異国を嫌っている自分に向けられた言葉に唖然とした。
「新聞や調書では最近知り合ったばかりだと認識しておりましたが違いましたか?」
「いえ、あっていますよ。」
首を思い切り縦に振る敢志に、相良は目を丸くする。
「そうは見えませぬな。何と言うか……。」
二人を見比べる相良。
「国の境を感じさせない。うむ、これでござるな!」
閃いたとい手を叩く相良の発言に急に恥ずかしくなり、敢志は話題を戻した。
「ところでどうして昨日の牛鍋事件も関係しているんですか?」
「それも秘密でござる。

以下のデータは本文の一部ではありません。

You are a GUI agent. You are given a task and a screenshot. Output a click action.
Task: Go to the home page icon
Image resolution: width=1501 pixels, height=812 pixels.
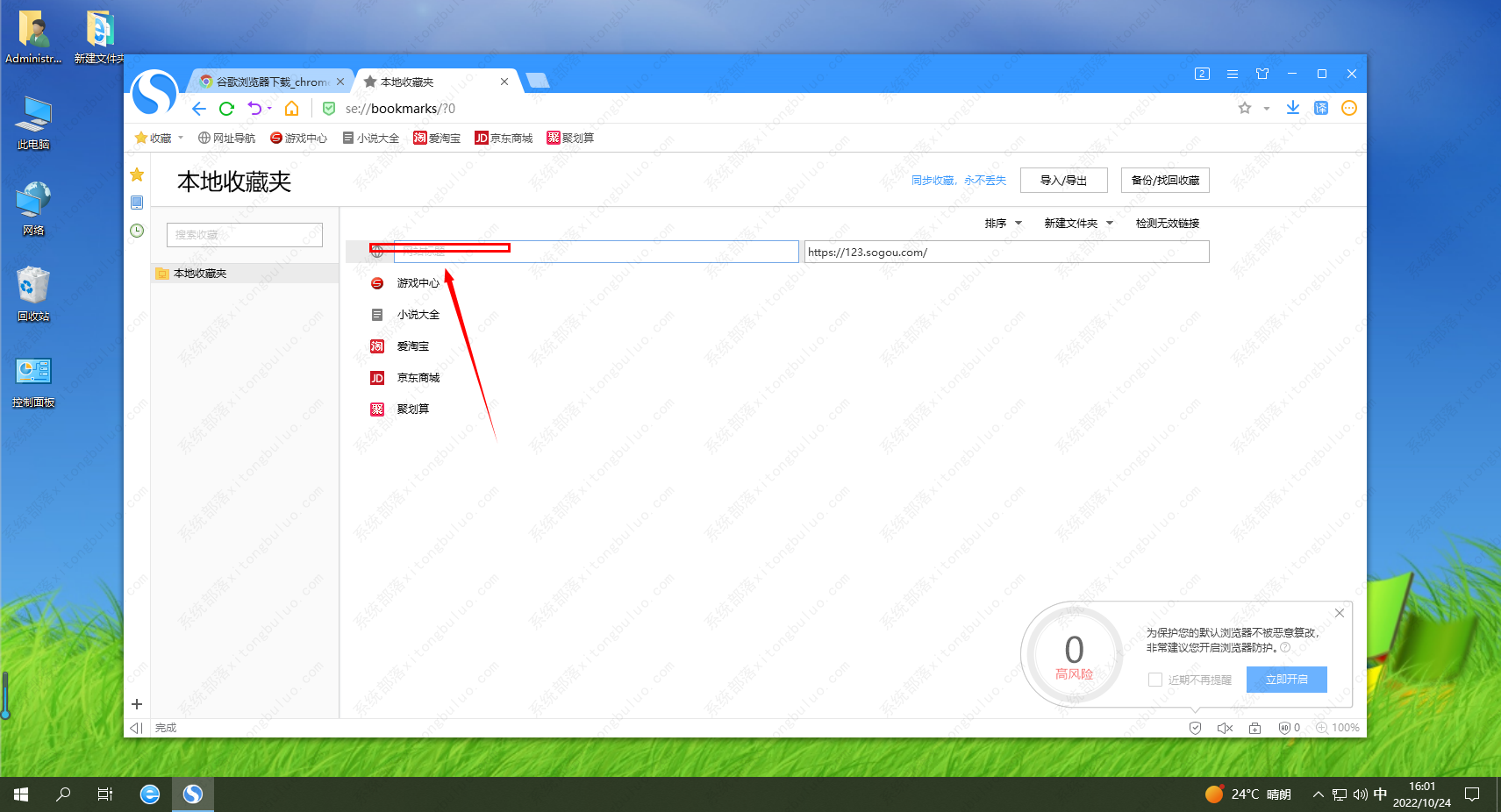click(292, 109)
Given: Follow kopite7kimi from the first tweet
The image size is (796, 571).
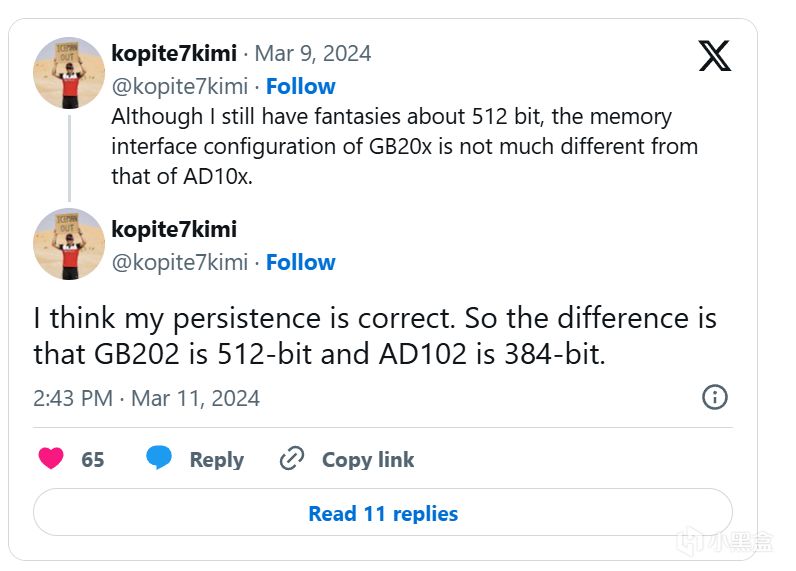Looking at the screenshot, I should coord(300,86).
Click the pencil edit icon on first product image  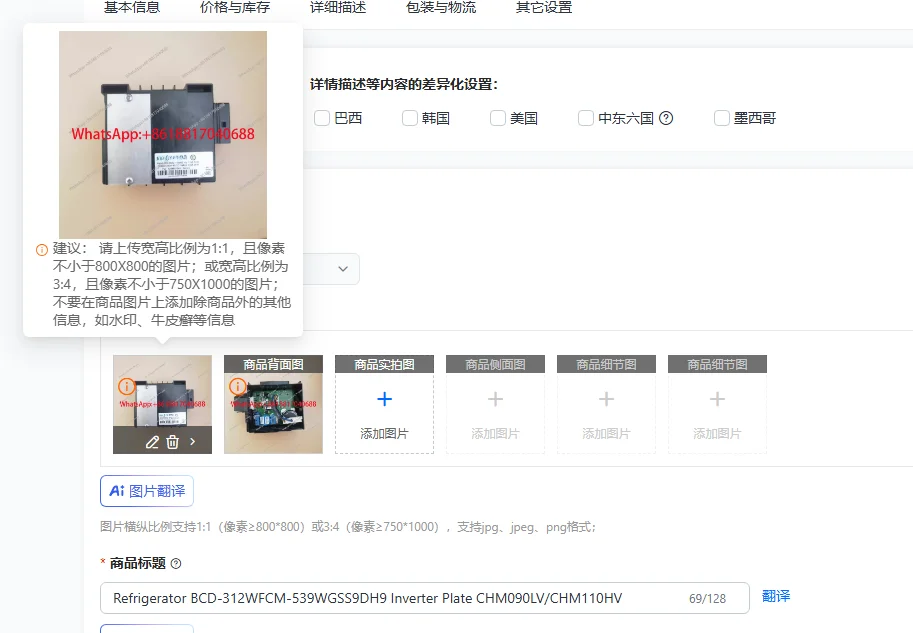click(152, 441)
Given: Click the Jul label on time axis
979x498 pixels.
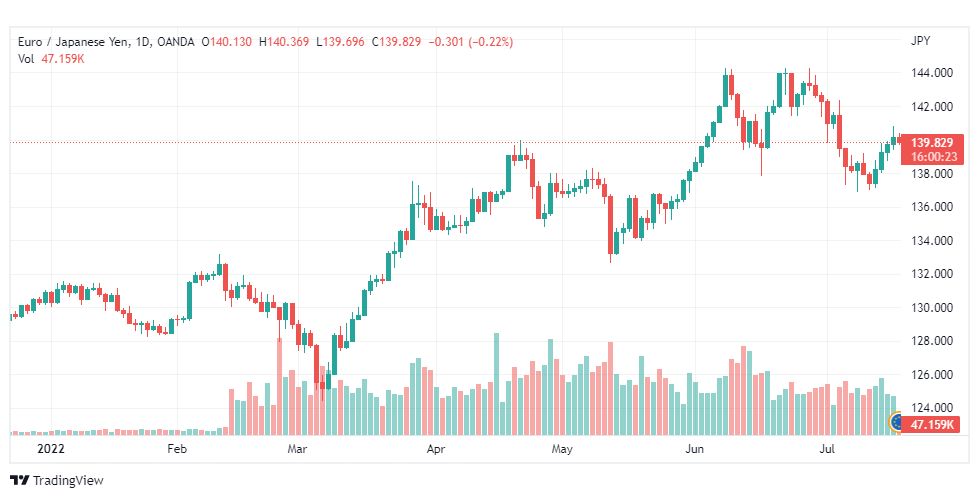Looking at the screenshot, I should 827,449.
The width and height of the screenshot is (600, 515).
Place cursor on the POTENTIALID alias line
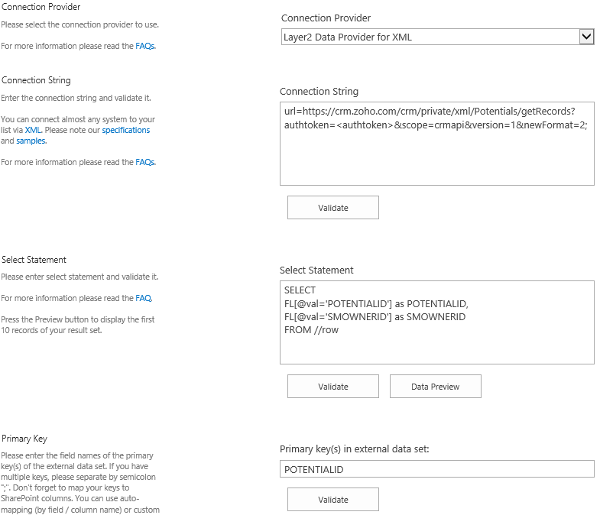tap(376, 303)
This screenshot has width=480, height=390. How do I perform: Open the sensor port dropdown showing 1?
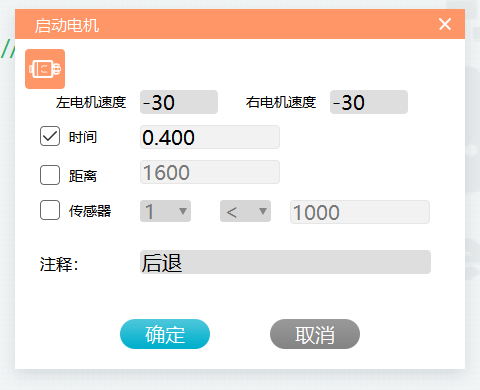pos(165,211)
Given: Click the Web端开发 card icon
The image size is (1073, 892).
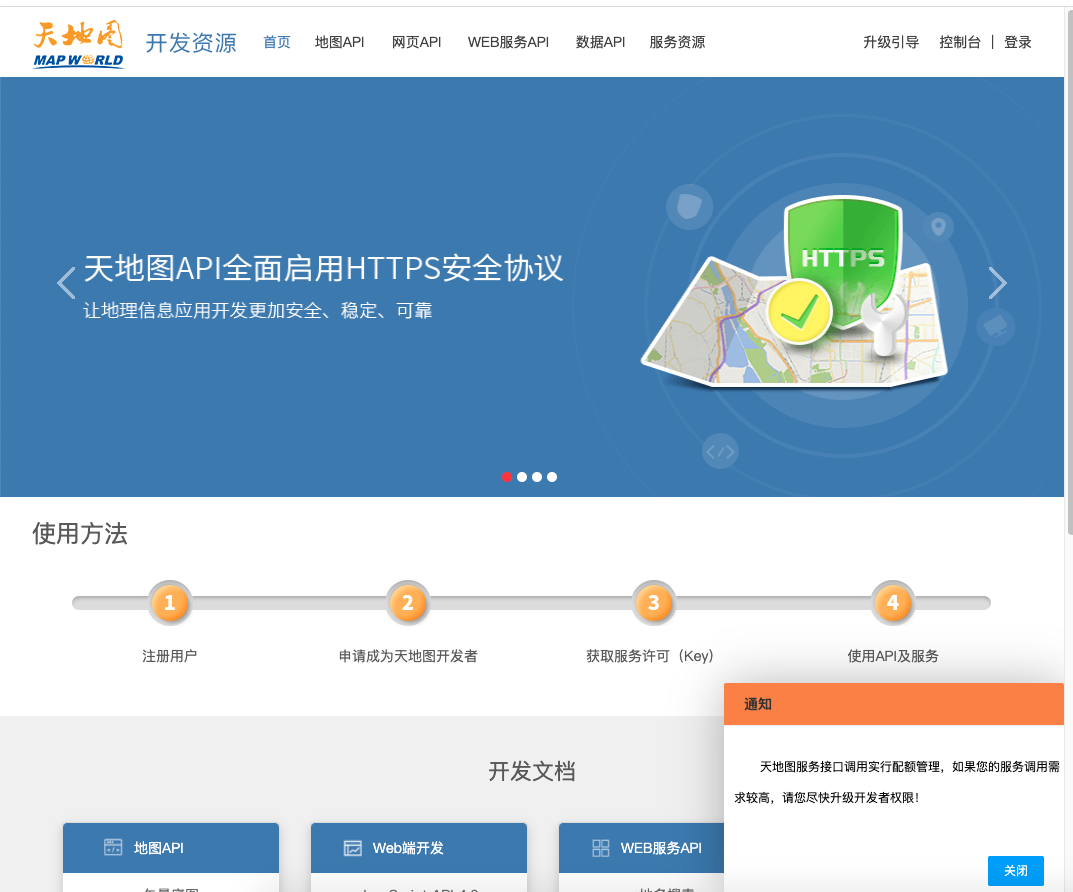Looking at the screenshot, I should click(x=352, y=848).
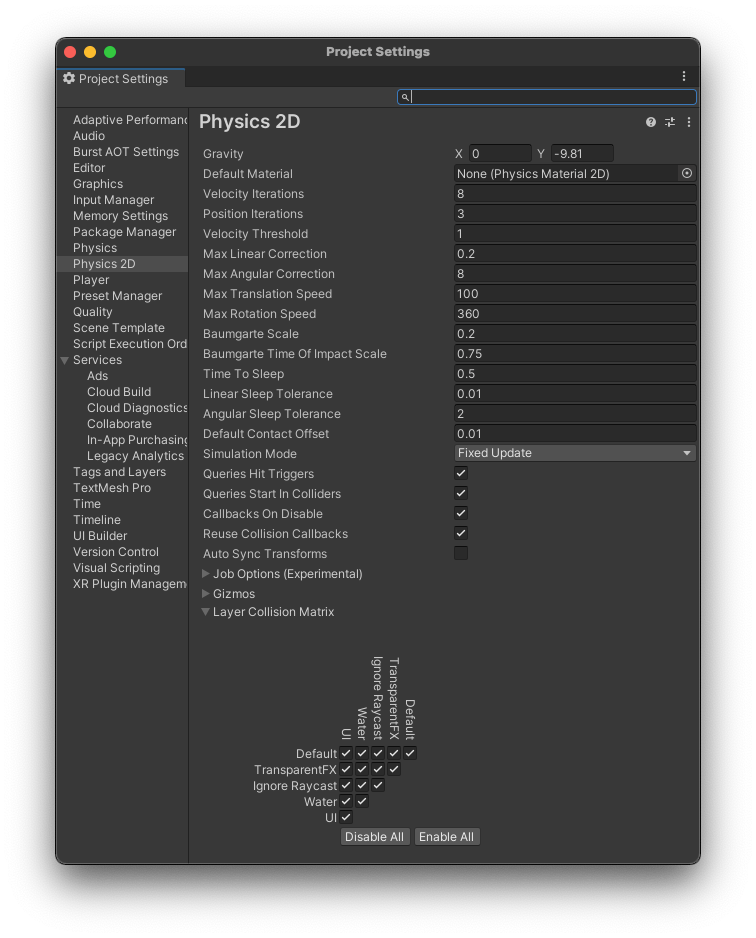The height and width of the screenshot is (938, 756).
Task: Click the Gravity Y value field
Action: tap(582, 154)
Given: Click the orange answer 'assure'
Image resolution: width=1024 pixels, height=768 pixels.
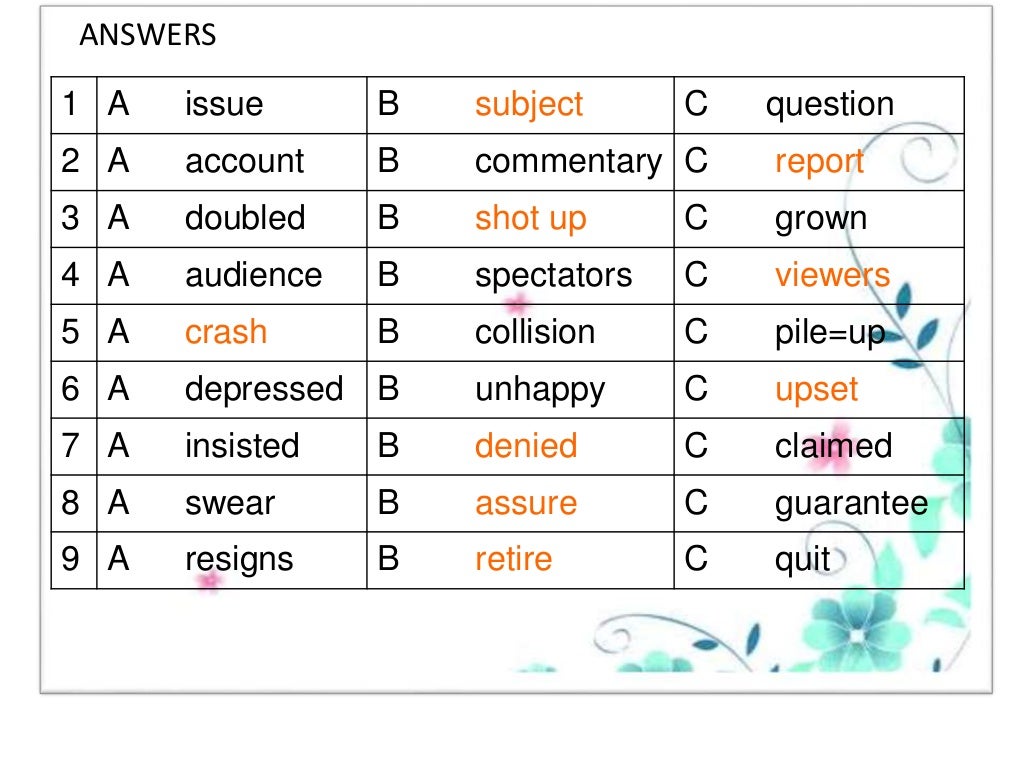Looking at the screenshot, I should (x=526, y=503).
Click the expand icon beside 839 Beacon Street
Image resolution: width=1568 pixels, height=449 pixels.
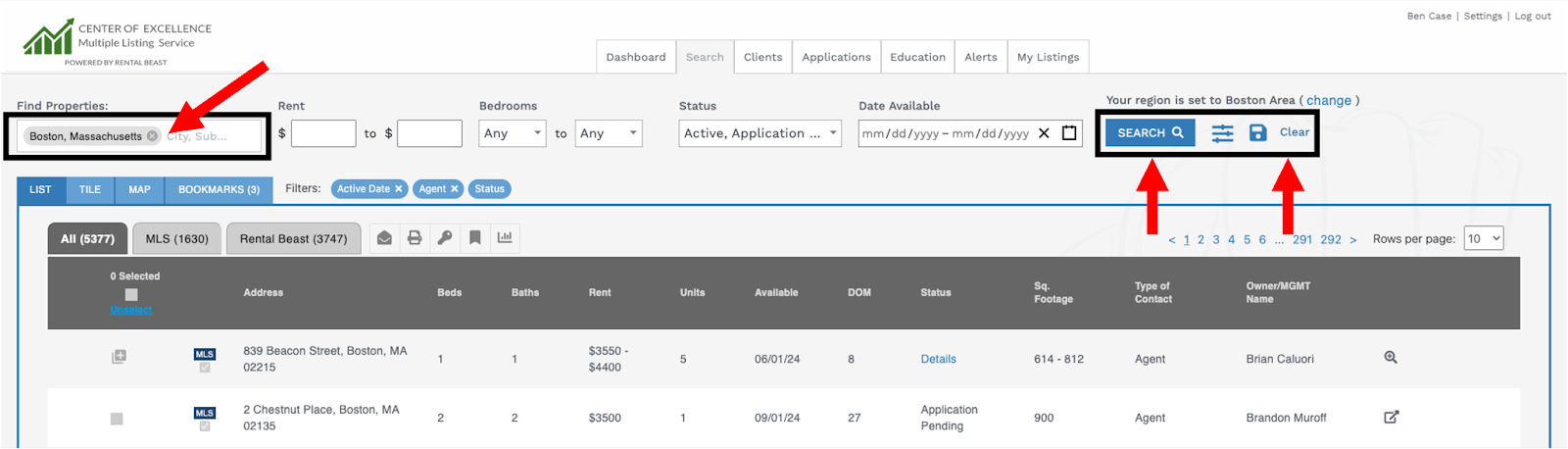coord(119,357)

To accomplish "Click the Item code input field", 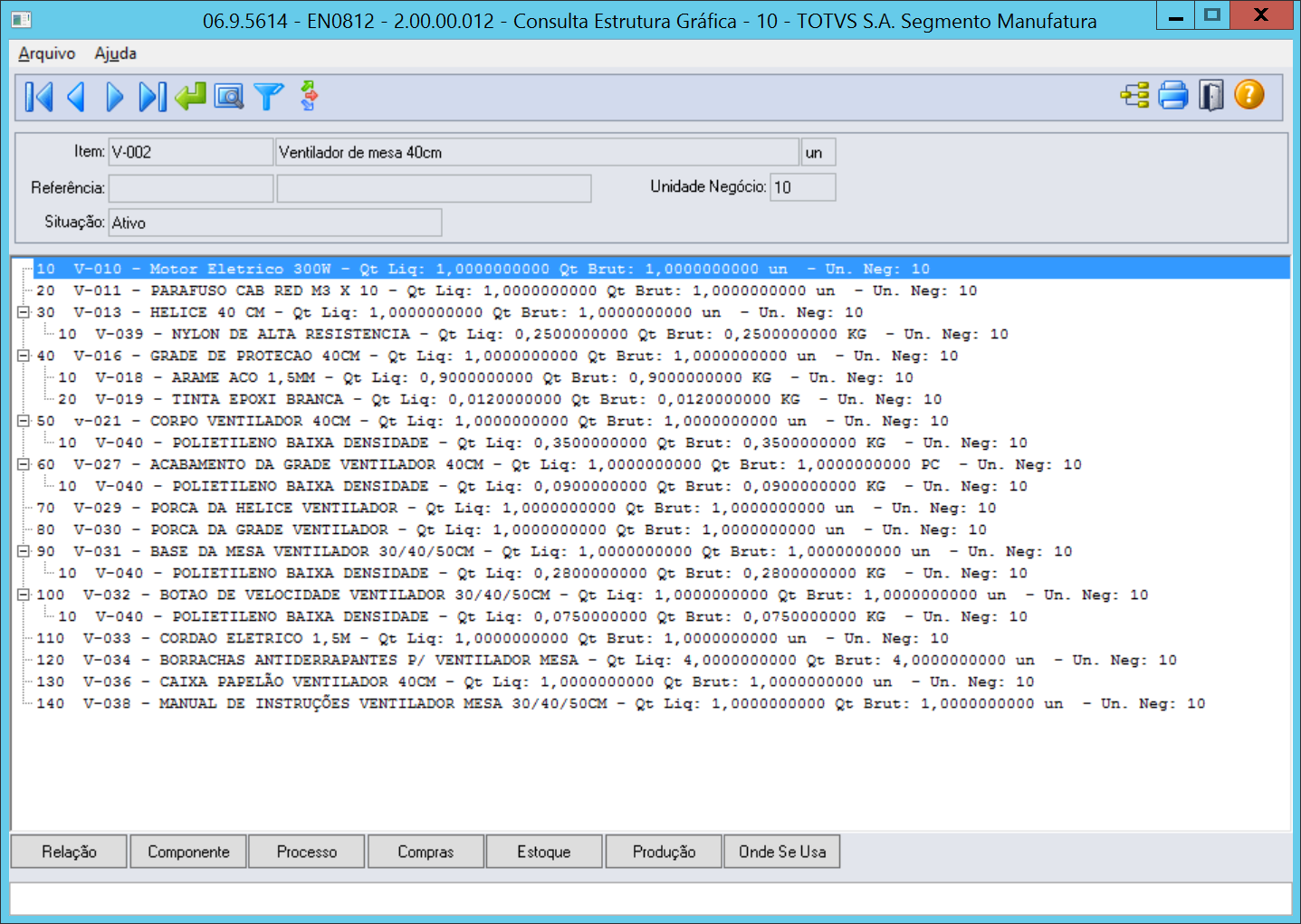I will tap(190, 152).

」
朗らかな表情が一変し、職務上の黙秘を貫き通した。
「では、某はこれにて。」
湯呑を煽り、口が触れた場所を拭うと、丁寧にジョヴァンニに礼を言う相良。
横に置いていたサーベルを再び腰に携え、真っ直ぐな姿勢から綺麗にお辞儀をする。
店の前まで相良を送る二人。
「お時間を頂戴してしまい申し訳ござらん。そして伊東殿、ギルバーツ殿……。」
悲しみを耐えながら敬礼する相良。
「あの蒸気機関車事件、少し狂えば柄前殿の遺体は捨てられていた可能性もありました。それでも無事に戻ってきたのは御二人のお力あってこそ。柄前 肇少警視に代わり礼を申します。誠感謝いたす!」
敬礼する右手の血管が浮き上がっている。
「某はこの事件の続投を命じられました。柄前殿の為にも早期解決を目指します。……まだ師の足元にも及びませぬが。」
肌色のみの右手がゆっくり下ろされる。
そして天を仰ぎ、亡き師に誓うように目を閉じた。
「……。相良さん。」
「何でござろう。」
敢志に向けられた瞳はやはりあの使命感に満ちた熱を帯びていた。
「そっくりですよ。」
「はて。」
「柄前さんと相良さん。同じ瞳をしています。」
相良の胸が熱くなる。
「もう柄前さんの意志は受け継がれていますよ———あなたに。」
瞳から大粒の涙が溢れ出た。彼にとって今の言葉はこの難事件と師の死に立ち向かう大きな糧となった。
深々と頭を下げ、来た時より逞しくなった背中が弁柄堂を去っていく。
二人は店の前で突き進む警察官の背中が見えなくなるまで見つめていた。